◆ **Activity**: Retype the entries below word for word, leaving out every picture.

»»

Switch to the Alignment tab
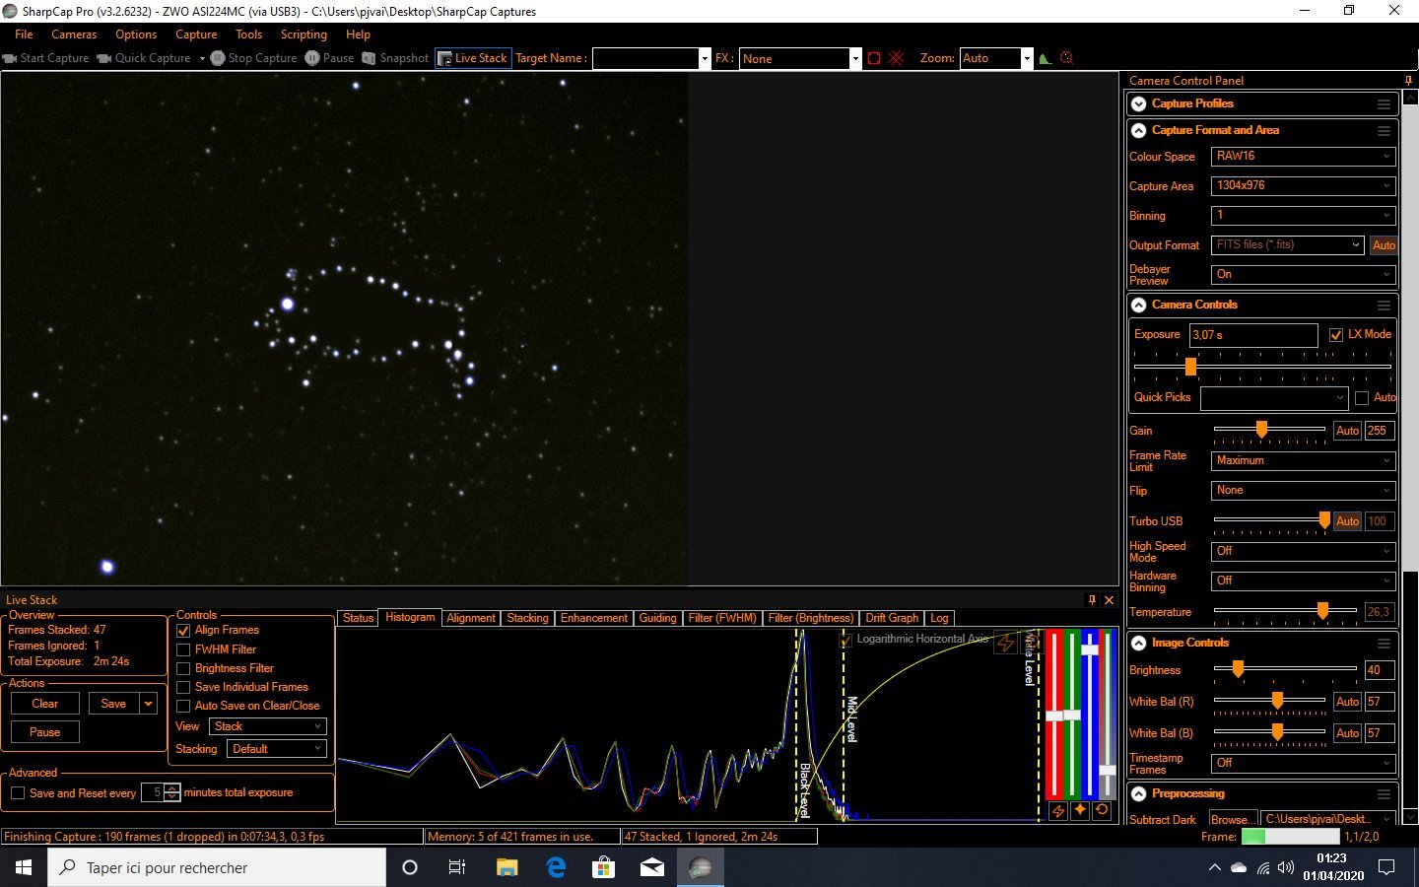pyautogui.click(x=471, y=618)
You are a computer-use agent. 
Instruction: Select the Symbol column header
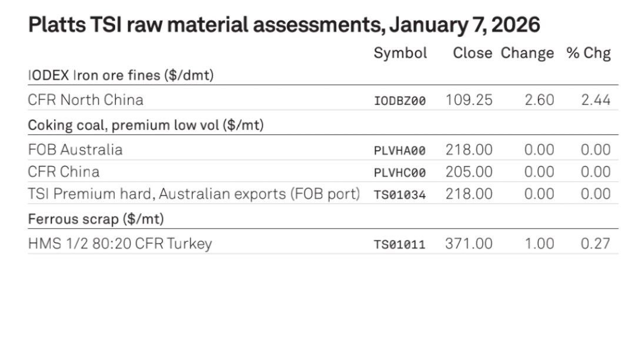coord(400,53)
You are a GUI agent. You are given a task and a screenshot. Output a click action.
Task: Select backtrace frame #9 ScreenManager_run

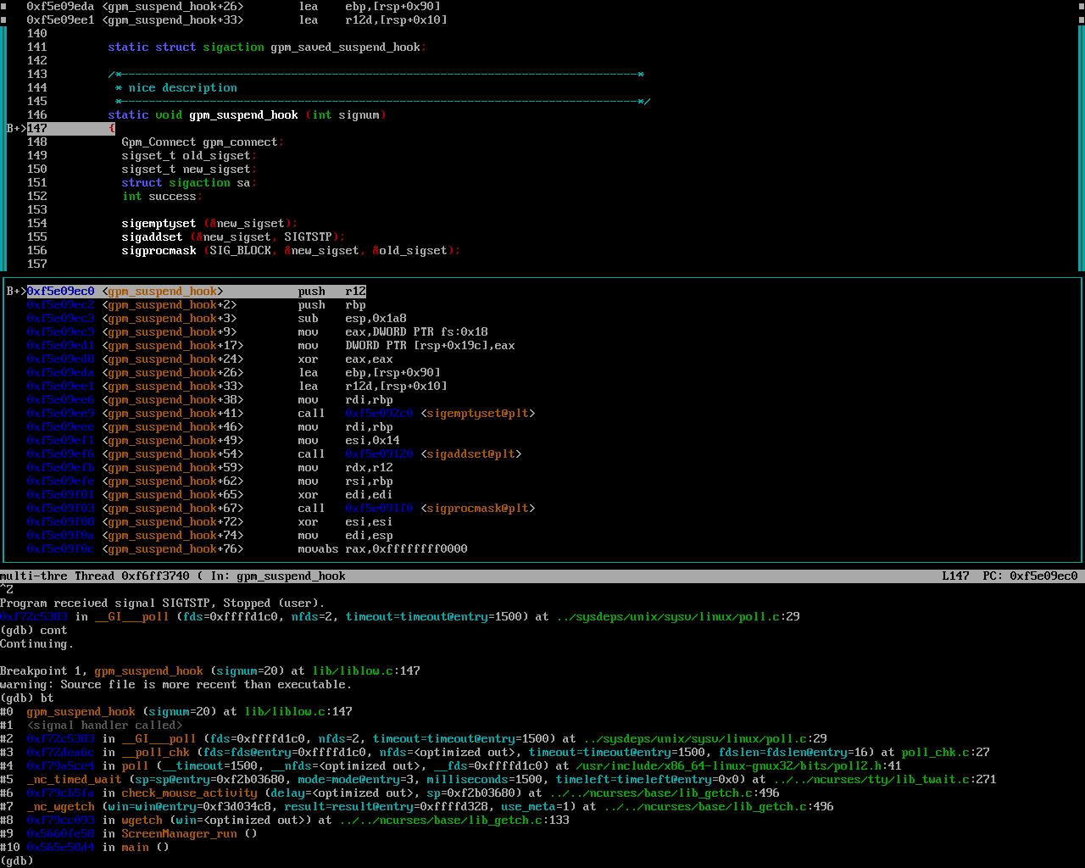coord(179,834)
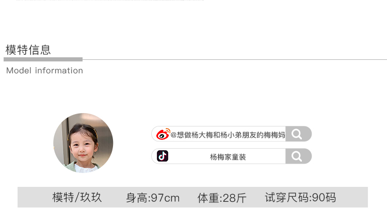Click the TikTok/Douyin logo icon
The height and width of the screenshot is (223, 387).
(163, 156)
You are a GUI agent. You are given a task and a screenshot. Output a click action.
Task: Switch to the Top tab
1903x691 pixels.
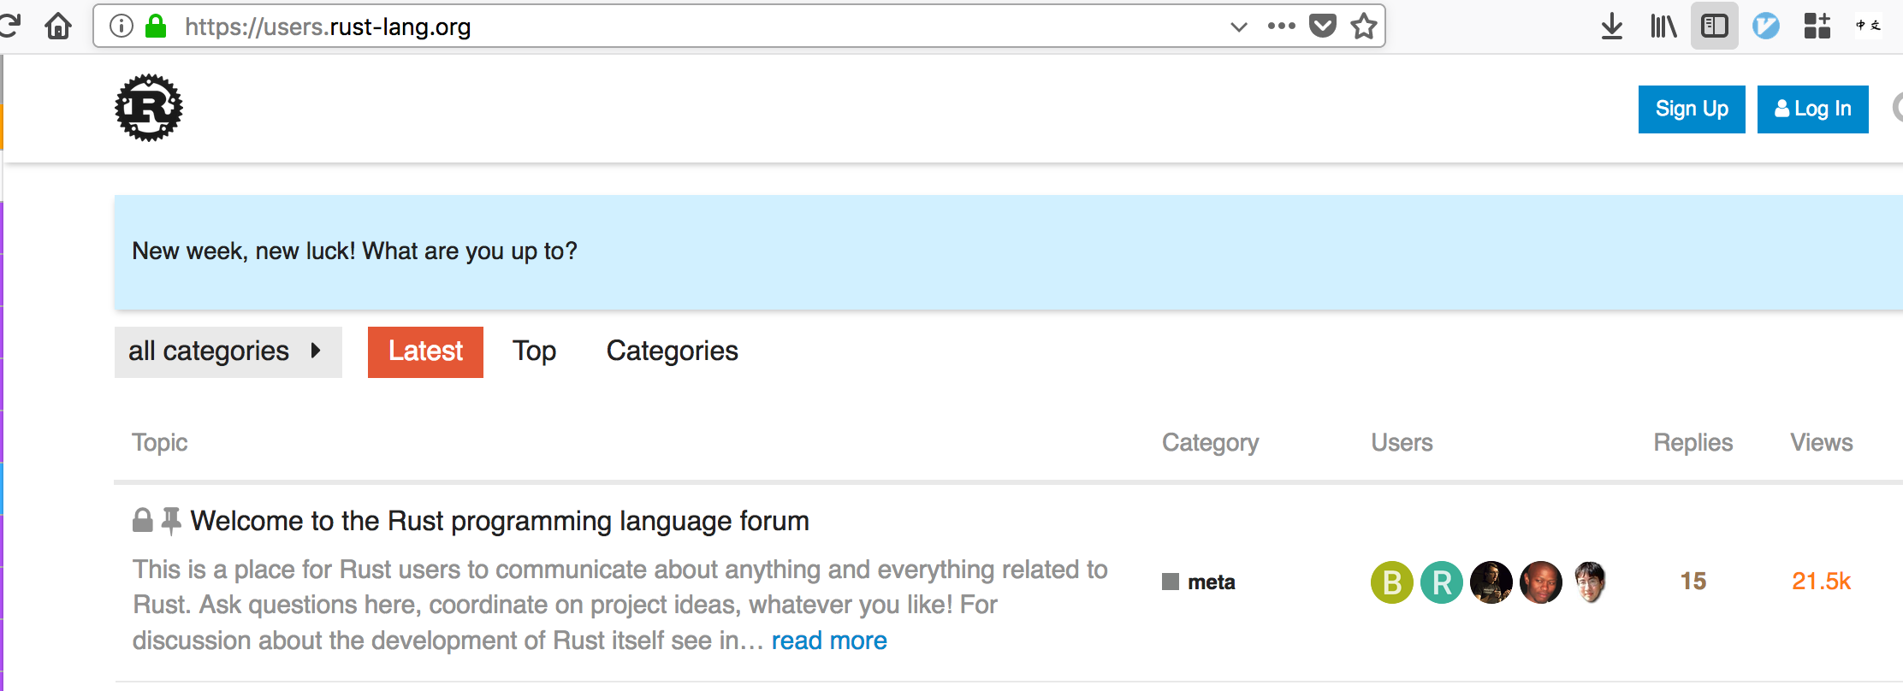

««

◆ **Expected answer**:
Switch to the Alignment tab
pyautogui.click(x=471, y=618)
You are a computer-use agent. 
Instruction: Select the Symbol column header
coord(400,53)
You are a GUI agent. You are given a task and a screenshot. Output a click action.
Task: Select backtrace frame #9 ScreenManager_run

coord(179,834)
Click the TikTok/Douyin logo icon
The height and width of the screenshot is (223, 387).
(163, 156)
You are a GUI agent. You are given a task and a screenshot. Output a click action.
Task: Switch to the Top tab
1903x691 pixels.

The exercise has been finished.